■ **Recorded information**:

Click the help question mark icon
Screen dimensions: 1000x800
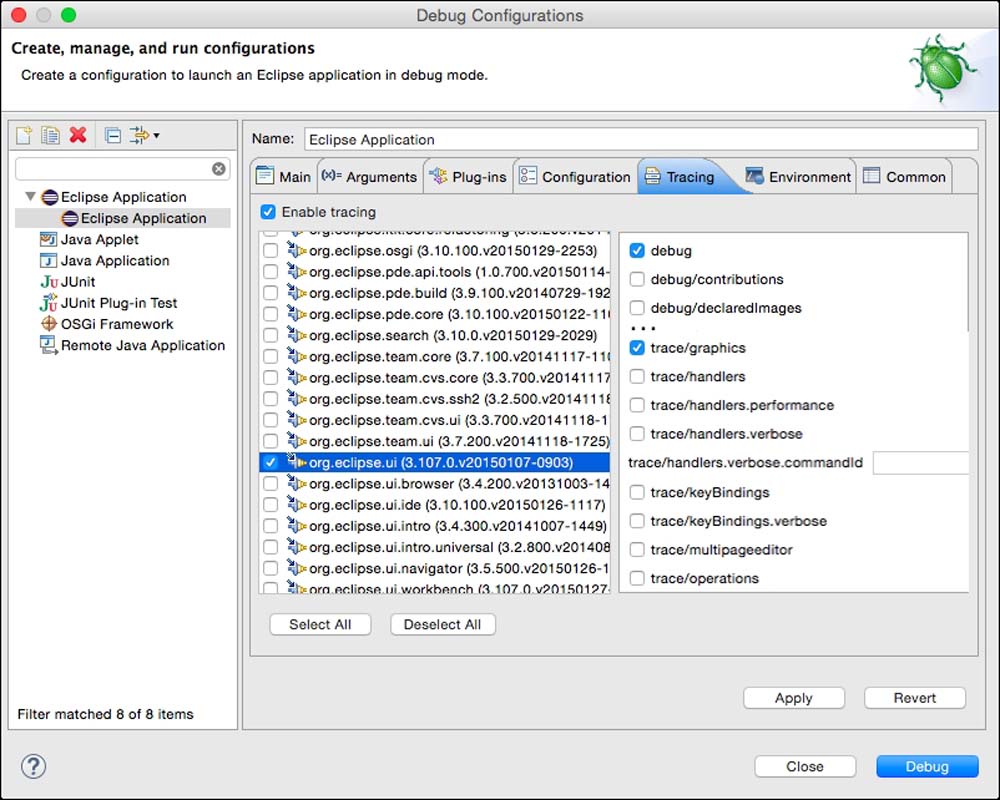pos(34,767)
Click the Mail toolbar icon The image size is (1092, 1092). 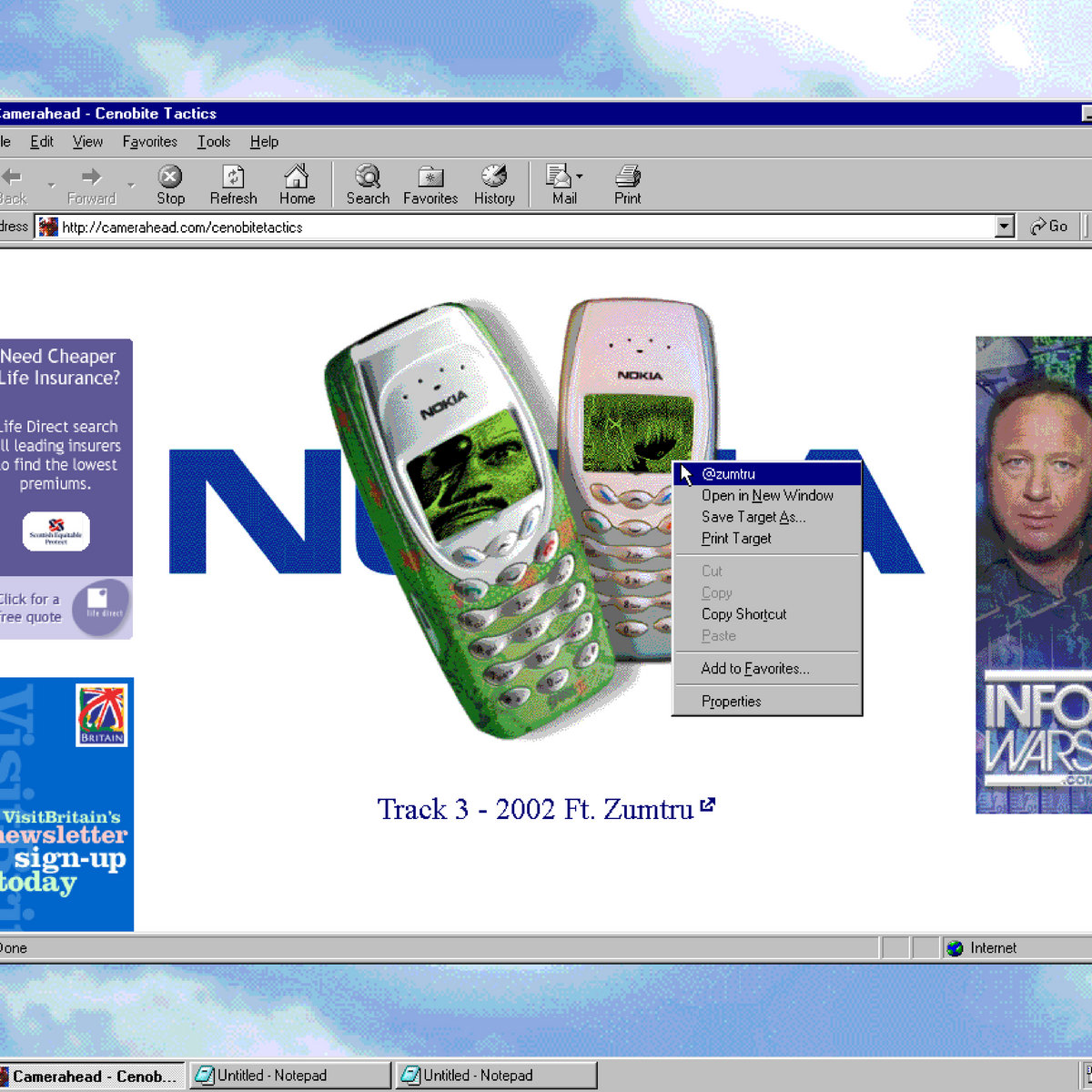[559, 177]
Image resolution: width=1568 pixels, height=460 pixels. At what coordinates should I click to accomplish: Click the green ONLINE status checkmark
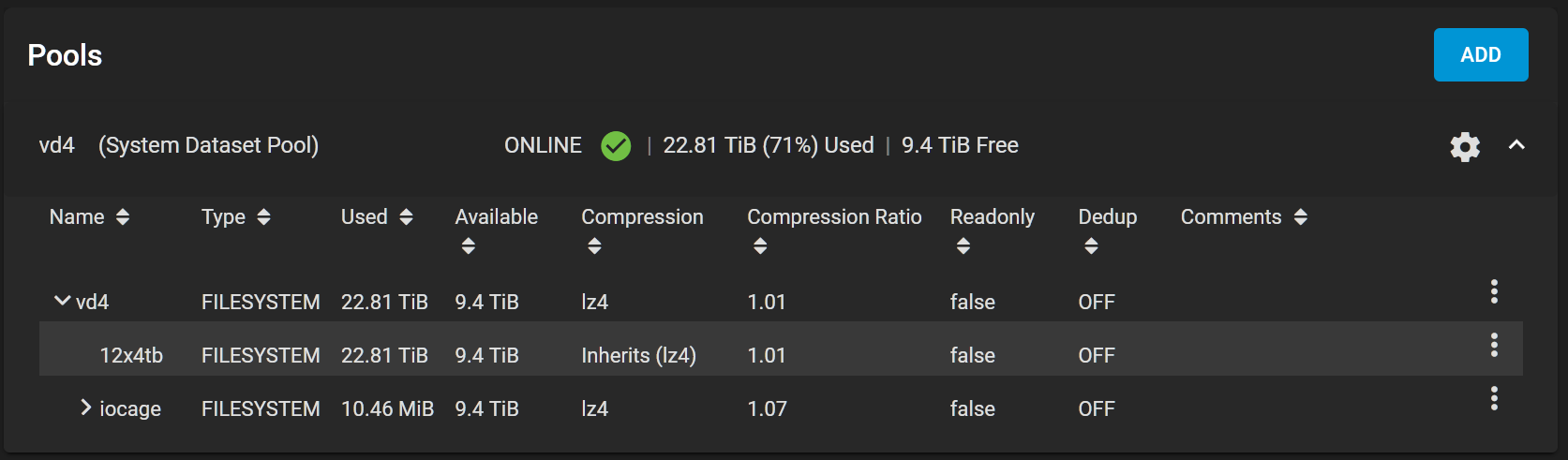(x=616, y=146)
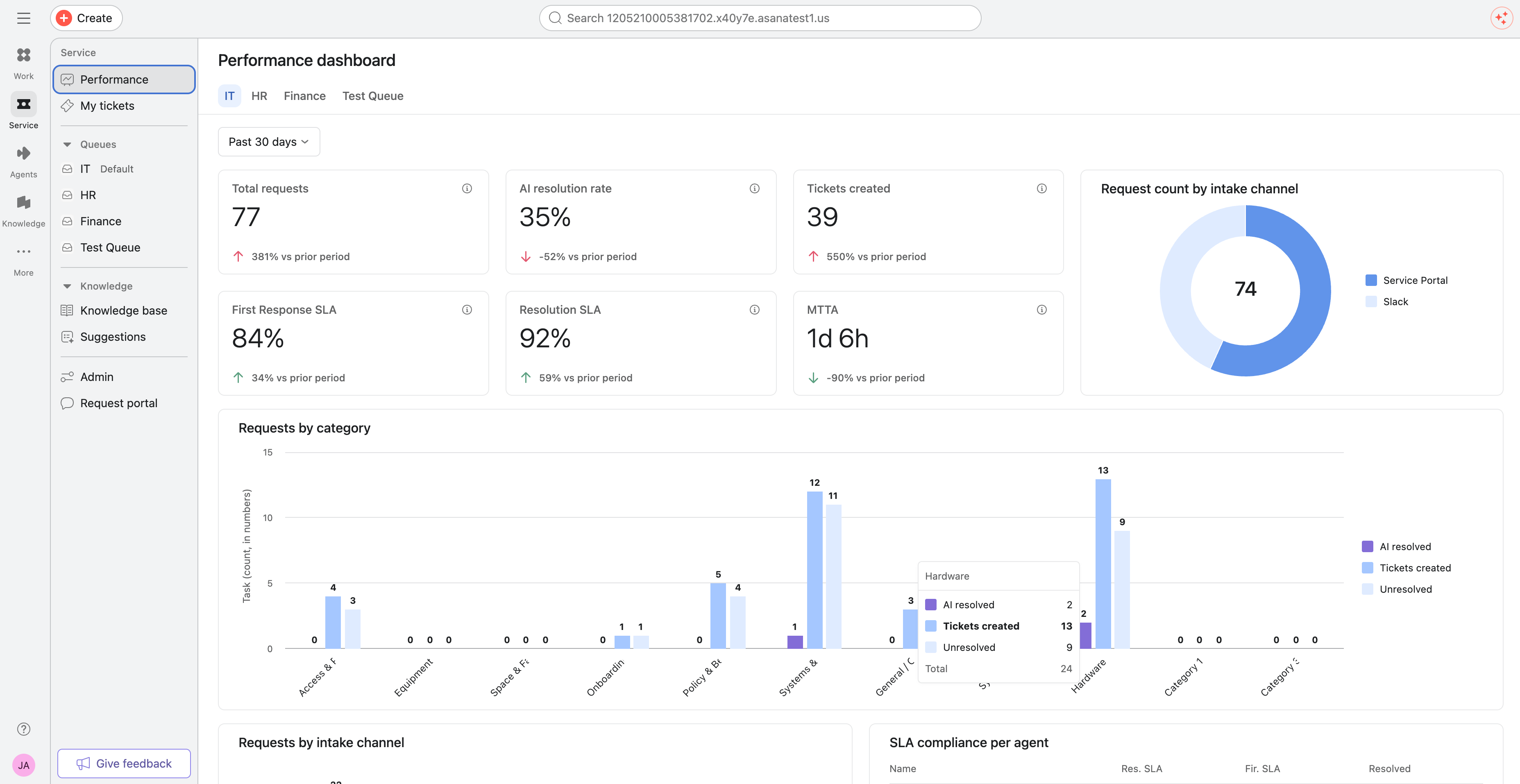Click the Give feedback button
Image resolution: width=1520 pixels, height=784 pixels.
(124, 764)
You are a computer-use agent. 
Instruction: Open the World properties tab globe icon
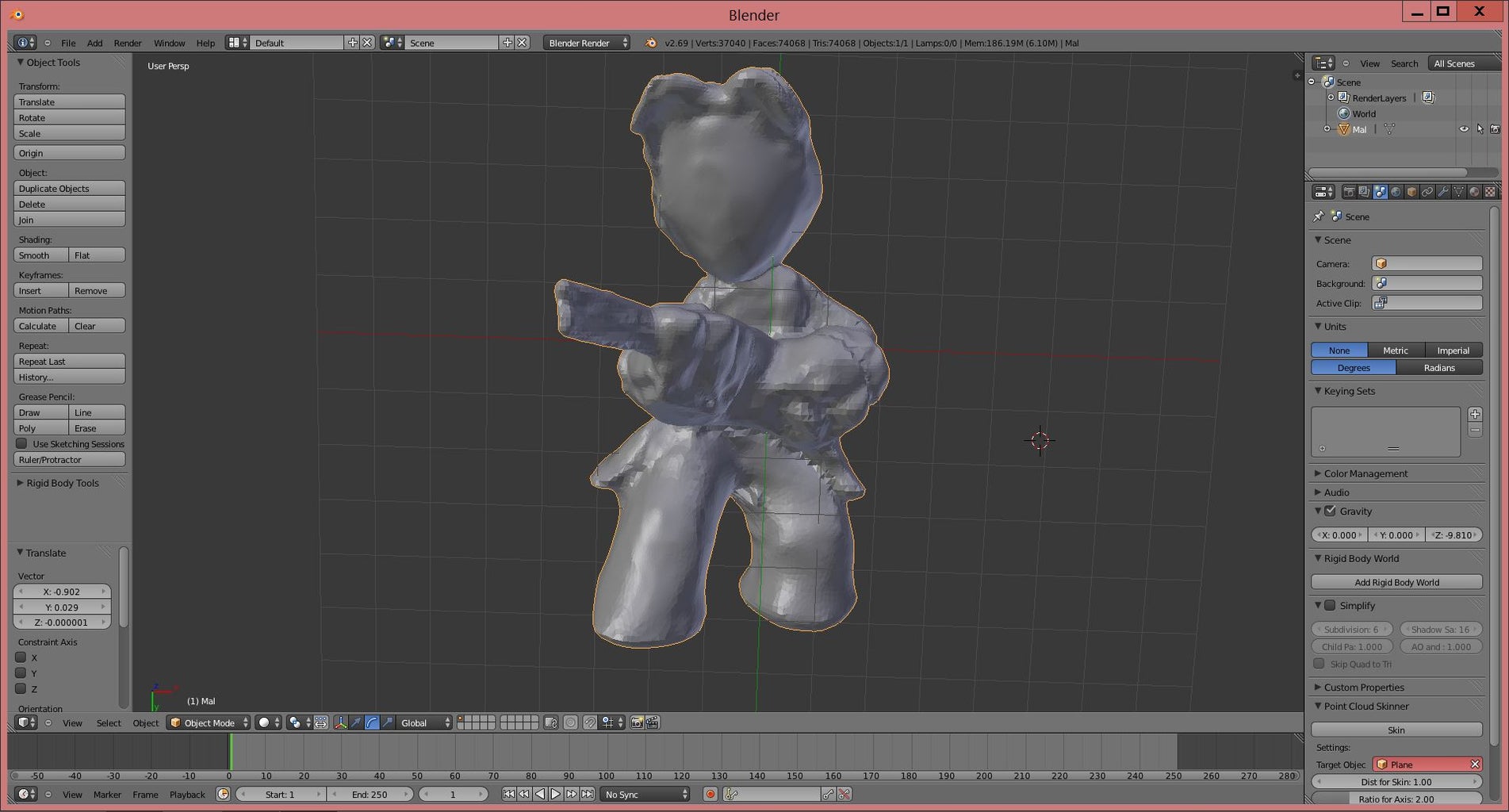(x=1396, y=192)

■ **Work request**:
Beginning at the line that contains "You are a computer-use agent.", copy each remaining line of the records exactly, through the final one. Omit the pictures.

■ **Finished exercise**:
You are a computer-use agent. 
Instruction: Open the World properties tab globe icon
(x=1396, y=192)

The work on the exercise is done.